Den Norske Næringsmiddelfabrik
- Company type: Aksjeselskap
- Industry: Food
- Founded: 1913
- Headquarters: Elverum (from 1978); formerly Oslo, Norway
- Products: Pasta (Sopps brand), food products
- Owner: Orkla (from 2012)

= Den Norske Næringsmiddelfabrik =

Former Norwegian food manufacturer; first Norwegian pasta maker

Den Norske Næringsmiddelfabrik (Norwegian for "The Norwegian Foodstuffs Factory"; also known as DNN or Sopps) was a food factory in Oslo that was the first in Norway to produce macaroni and spaghetti. Established in 1913 and based at Skøyen in Oslo, it sold pasta under the Sopps brand, named for the physician and mycologist Olav Johan Sopp, who lent his name to Dr. Sopps Makaroni around 1921.

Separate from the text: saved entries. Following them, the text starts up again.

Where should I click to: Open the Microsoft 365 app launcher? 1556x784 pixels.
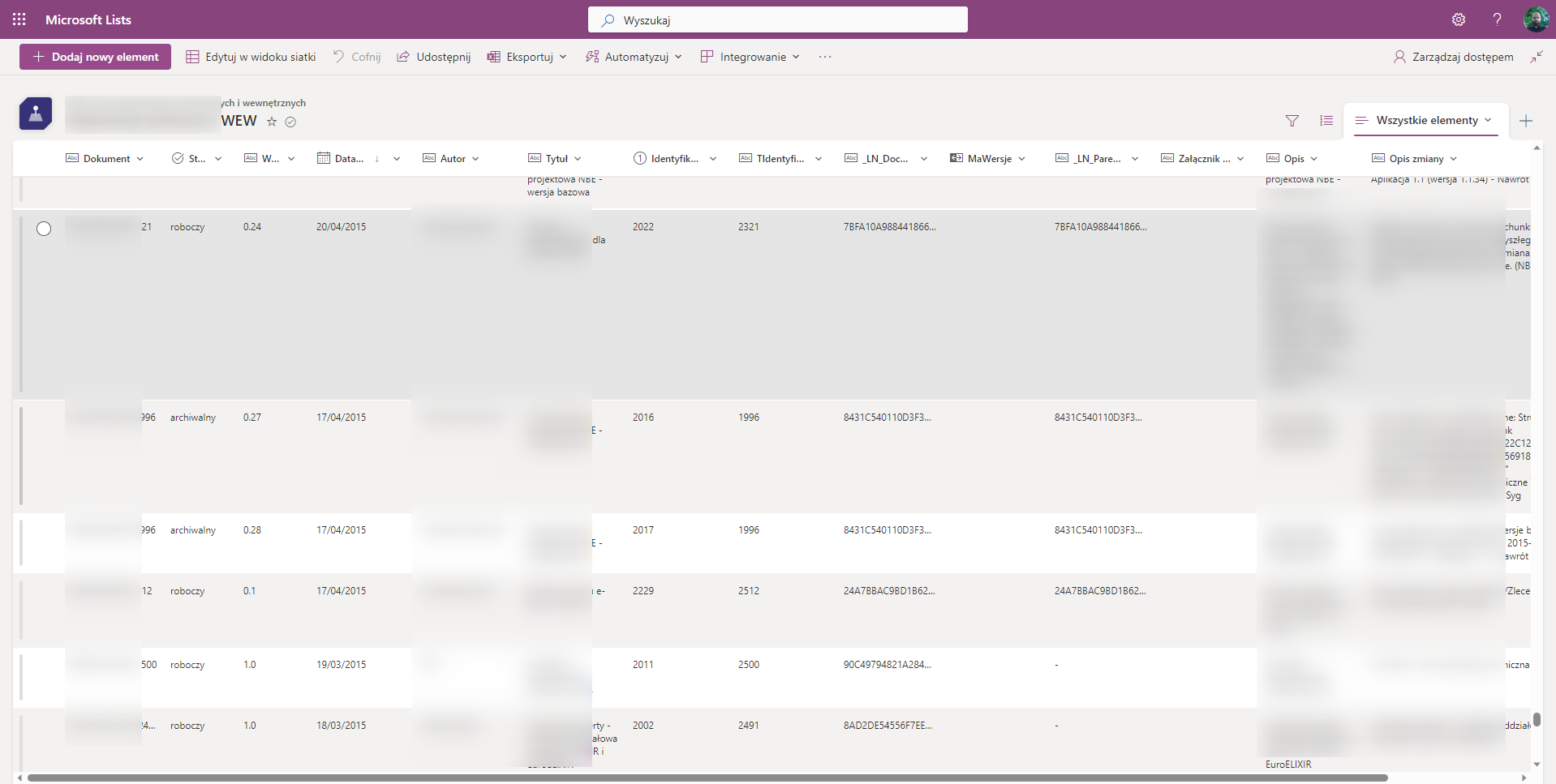tap(19, 19)
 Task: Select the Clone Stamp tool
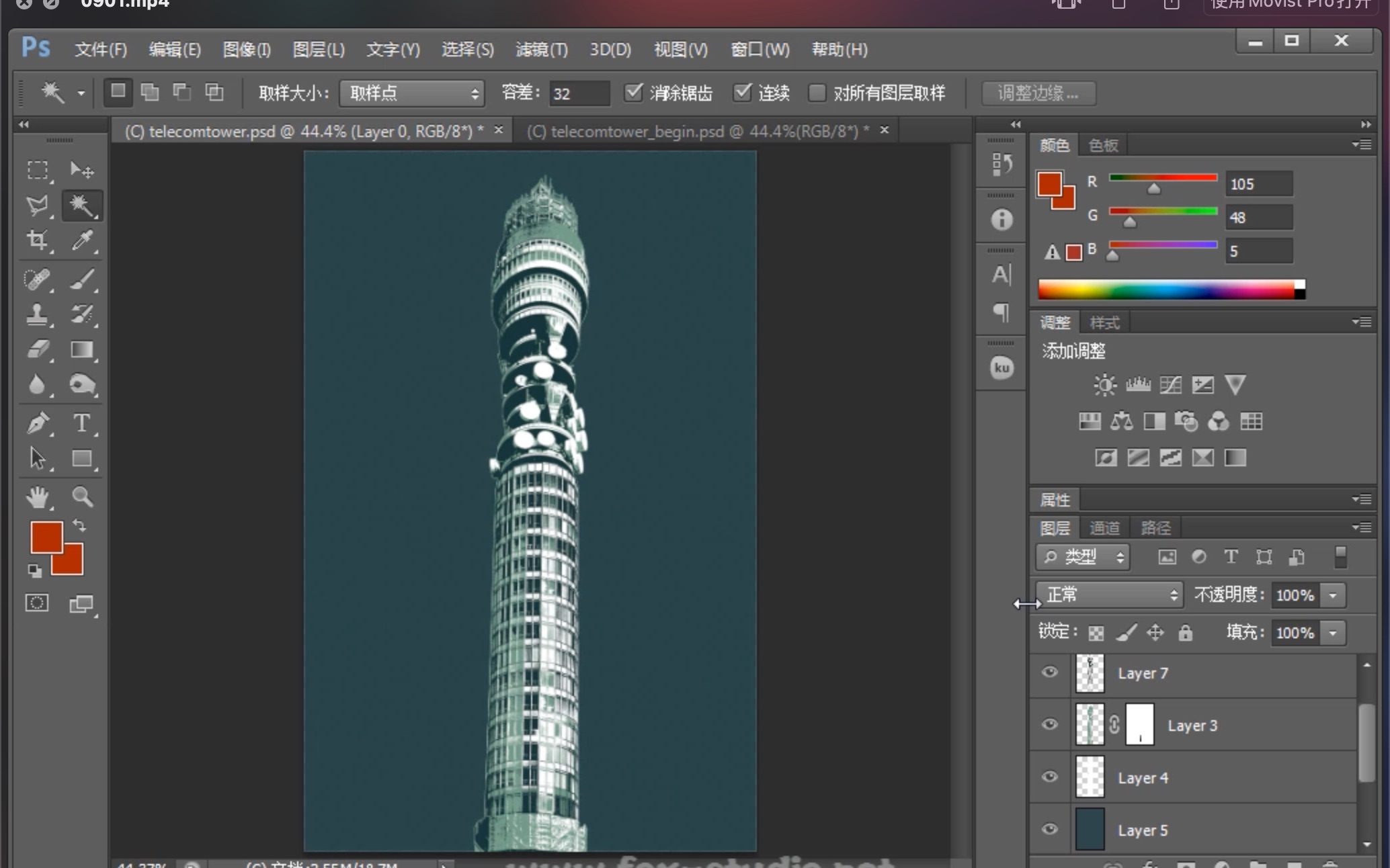coord(38,314)
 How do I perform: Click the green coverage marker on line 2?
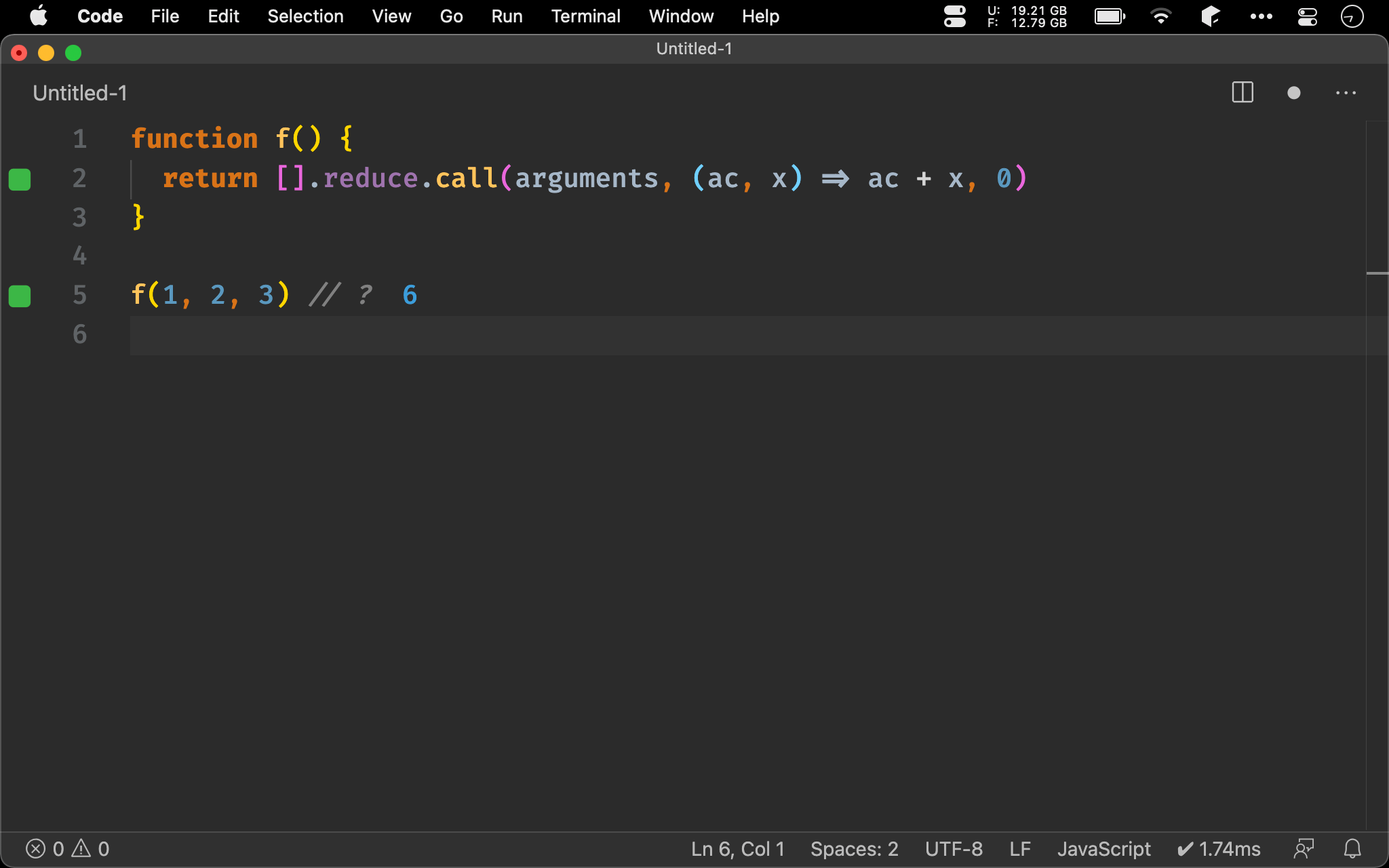pyautogui.click(x=20, y=179)
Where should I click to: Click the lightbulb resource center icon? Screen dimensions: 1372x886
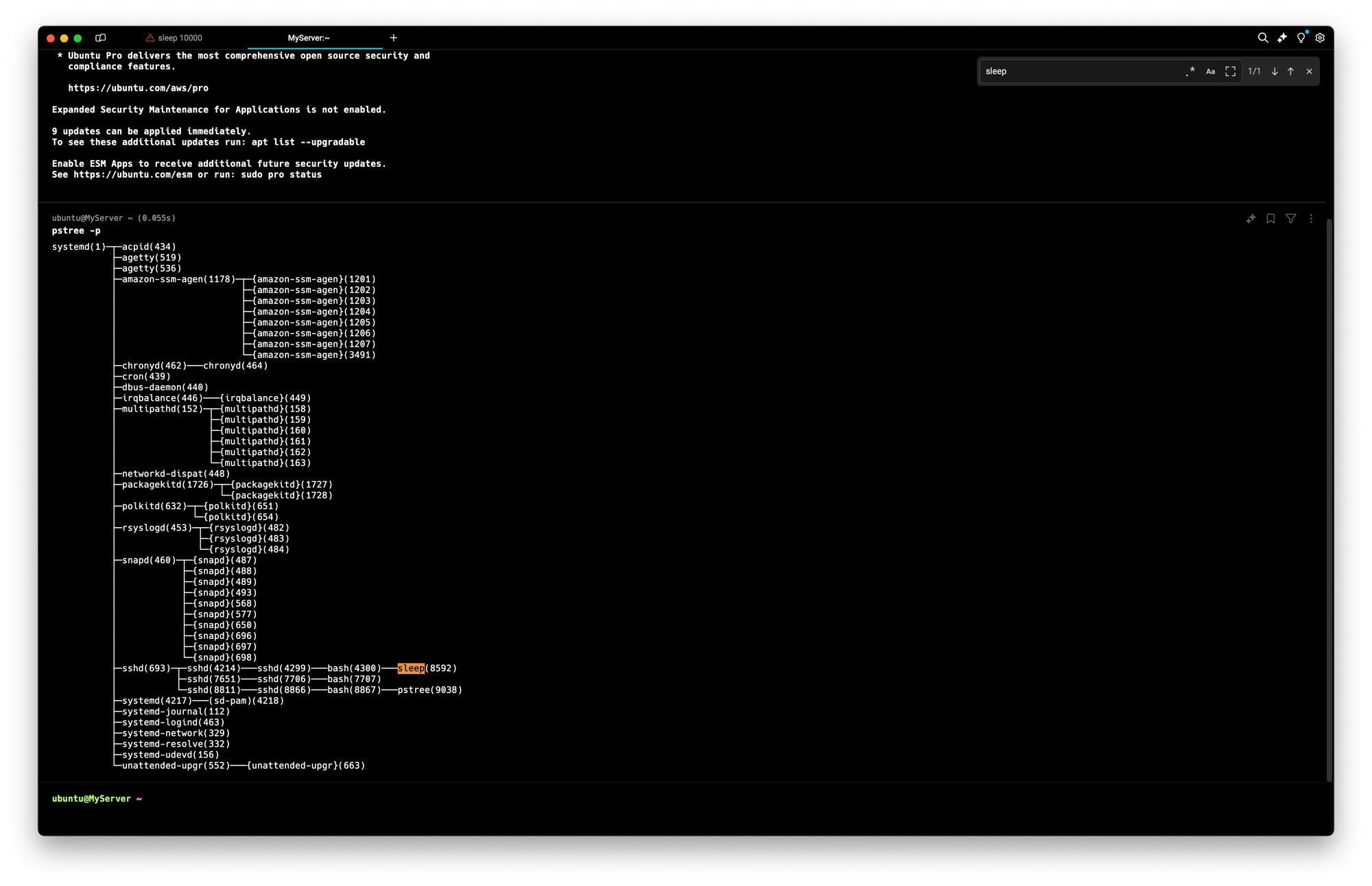[x=1301, y=38]
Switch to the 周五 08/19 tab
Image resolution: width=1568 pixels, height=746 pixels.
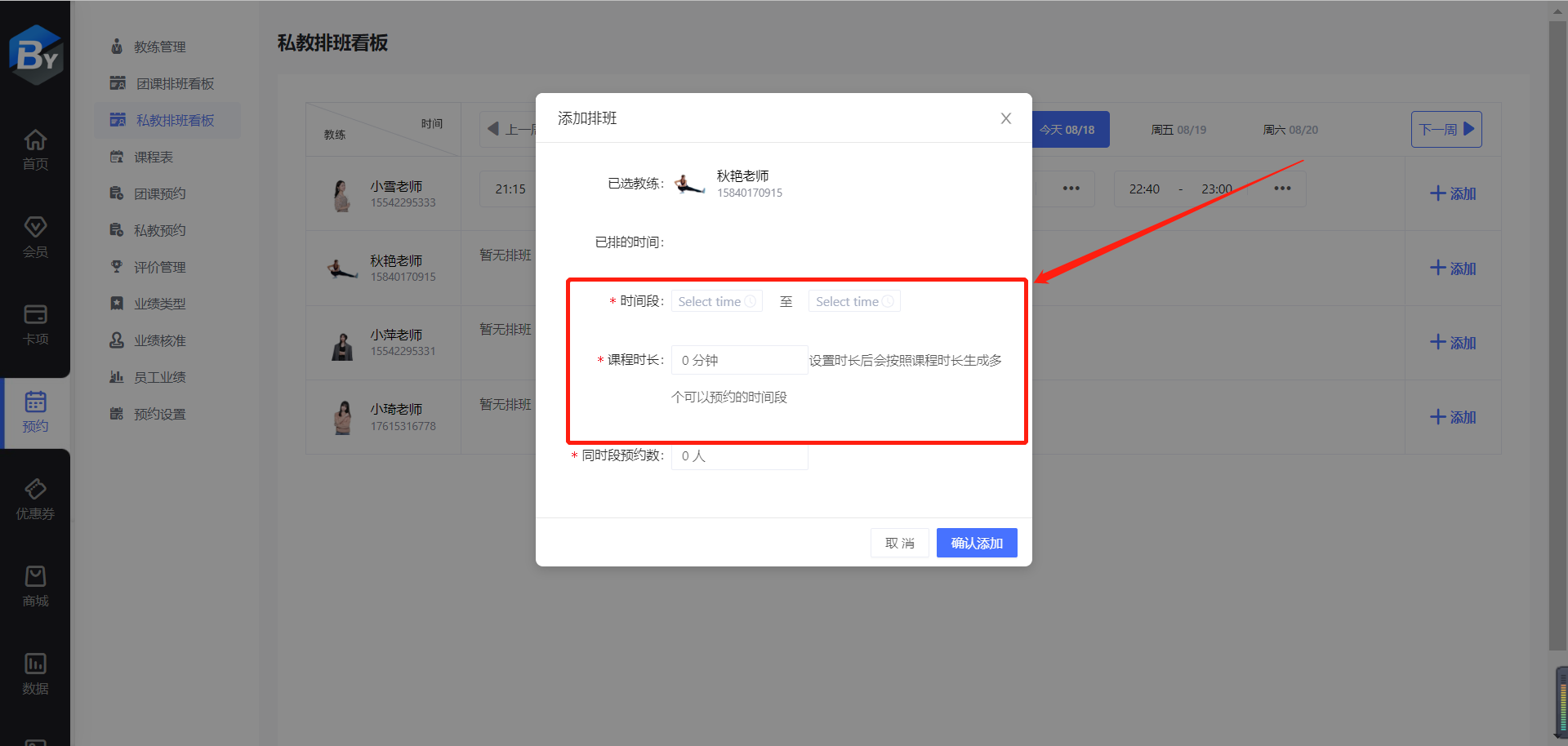coord(1178,129)
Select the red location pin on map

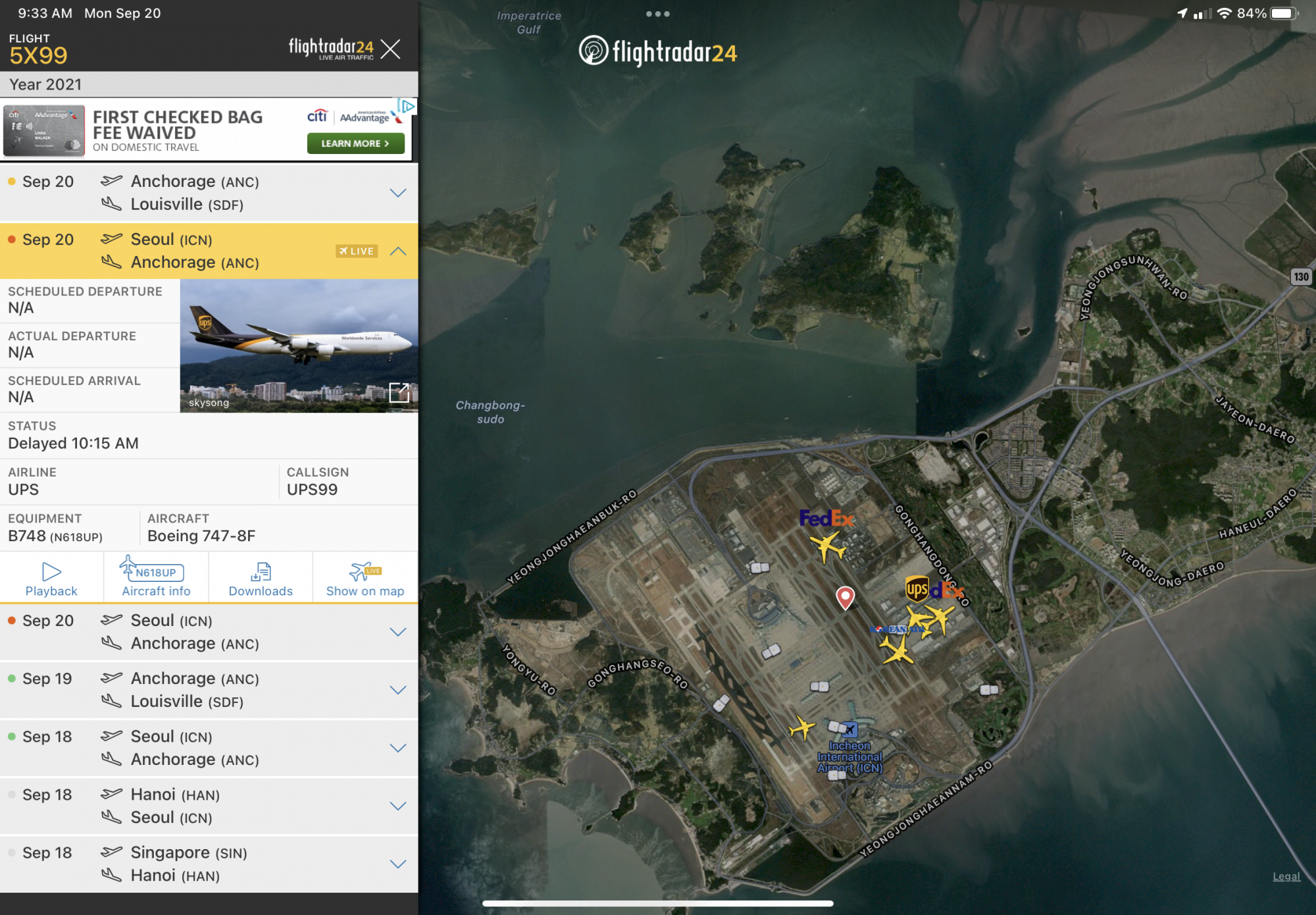845,596
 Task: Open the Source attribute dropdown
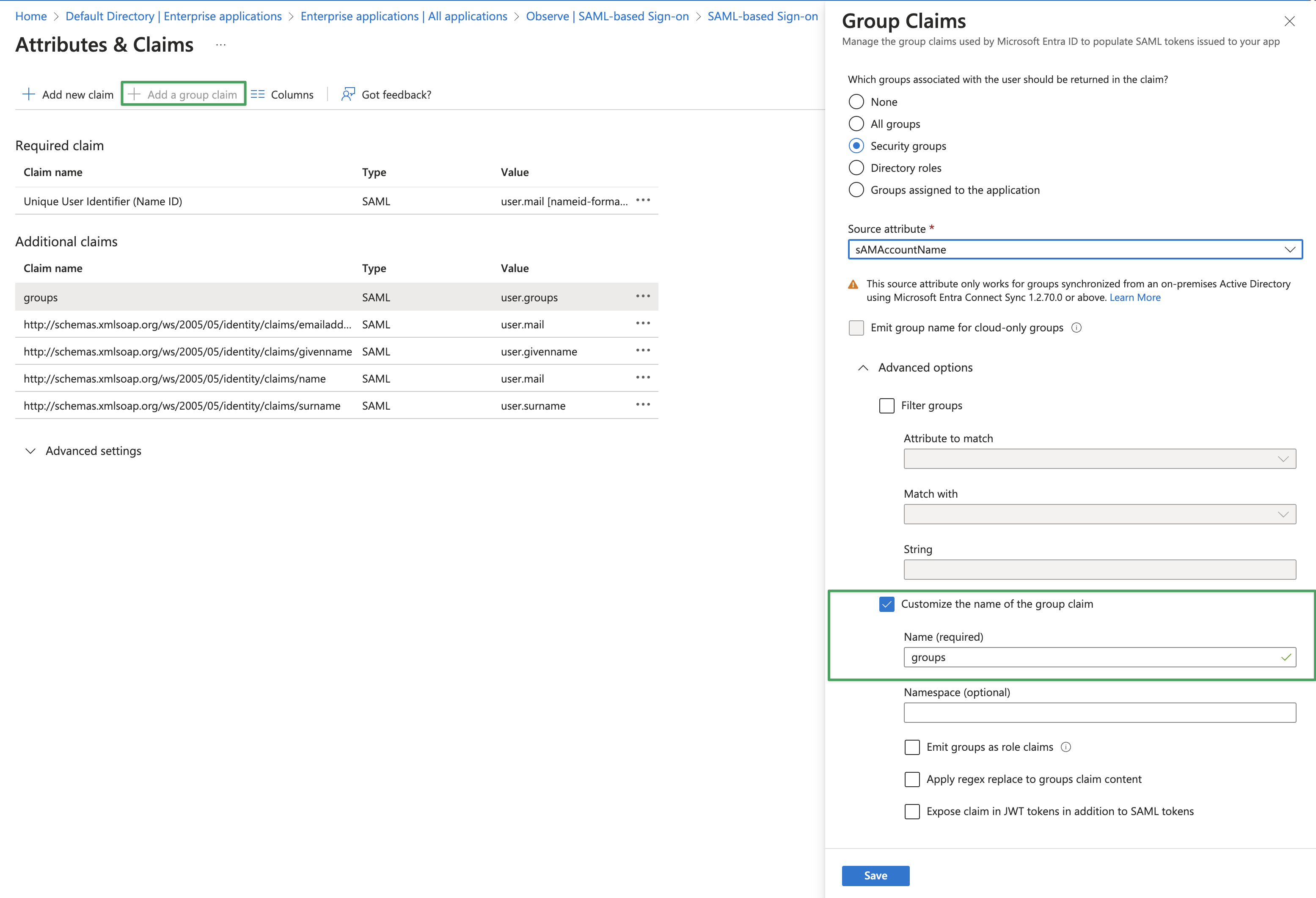point(1074,250)
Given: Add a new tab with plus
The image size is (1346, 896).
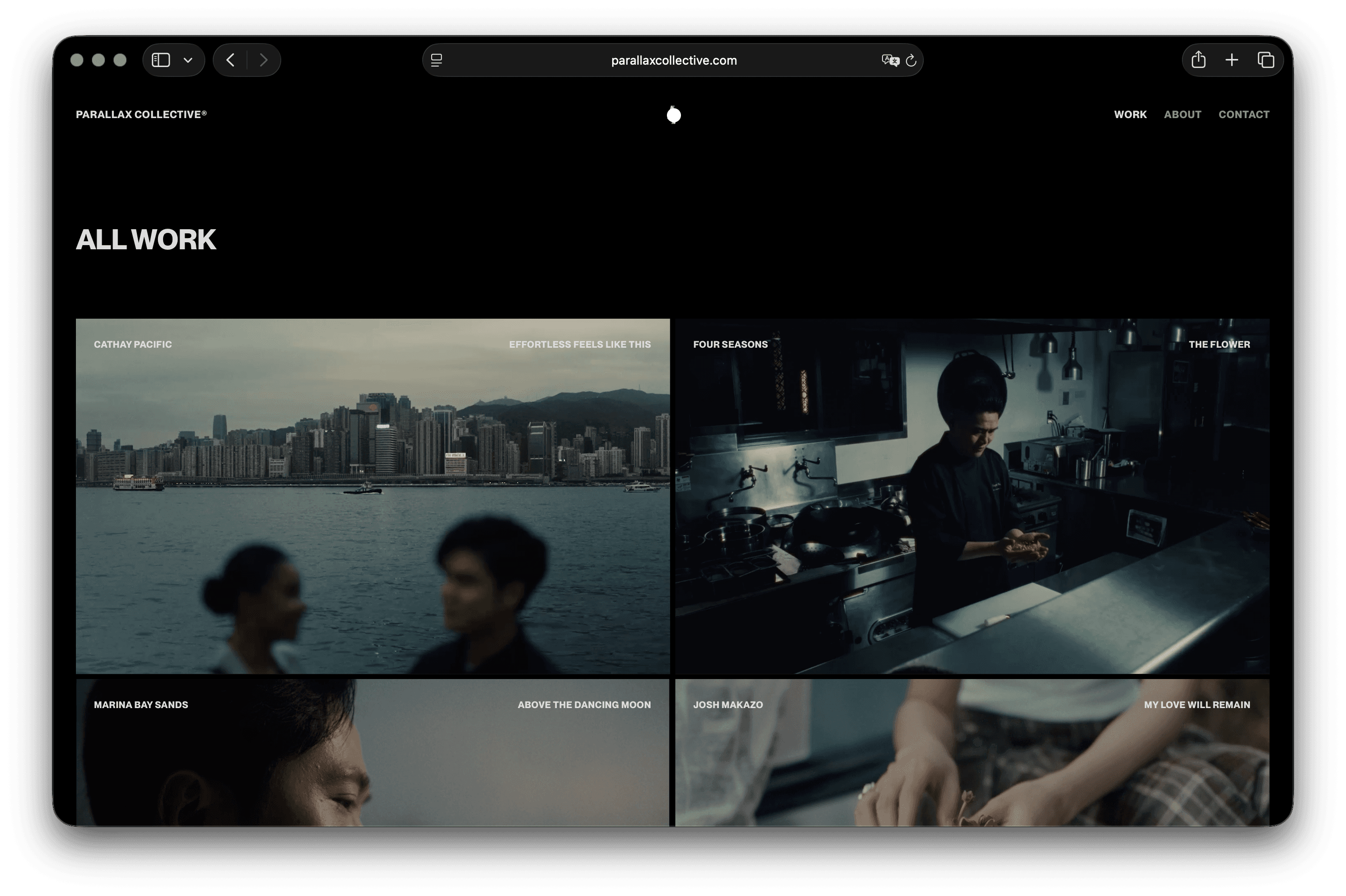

In 1960 the company was taken over by the neighboring pharmaceutical firm Apothekernes Laboratorium, whose sales arm Nopal carried on the pasta business. Production moved to Elverum in 1978. The Elverum factory was sold to the Bergen company Rieber in 2003, after which pasta production was moved abroad in 2007 while still being sold in Norway under the Sopps brand, and the brand itself was sold to Lantmännen Cerealia in 2009. In 2012 the Elverum plant passed to Orkla, which used it largely as a regional warehouse and distribution center with some production.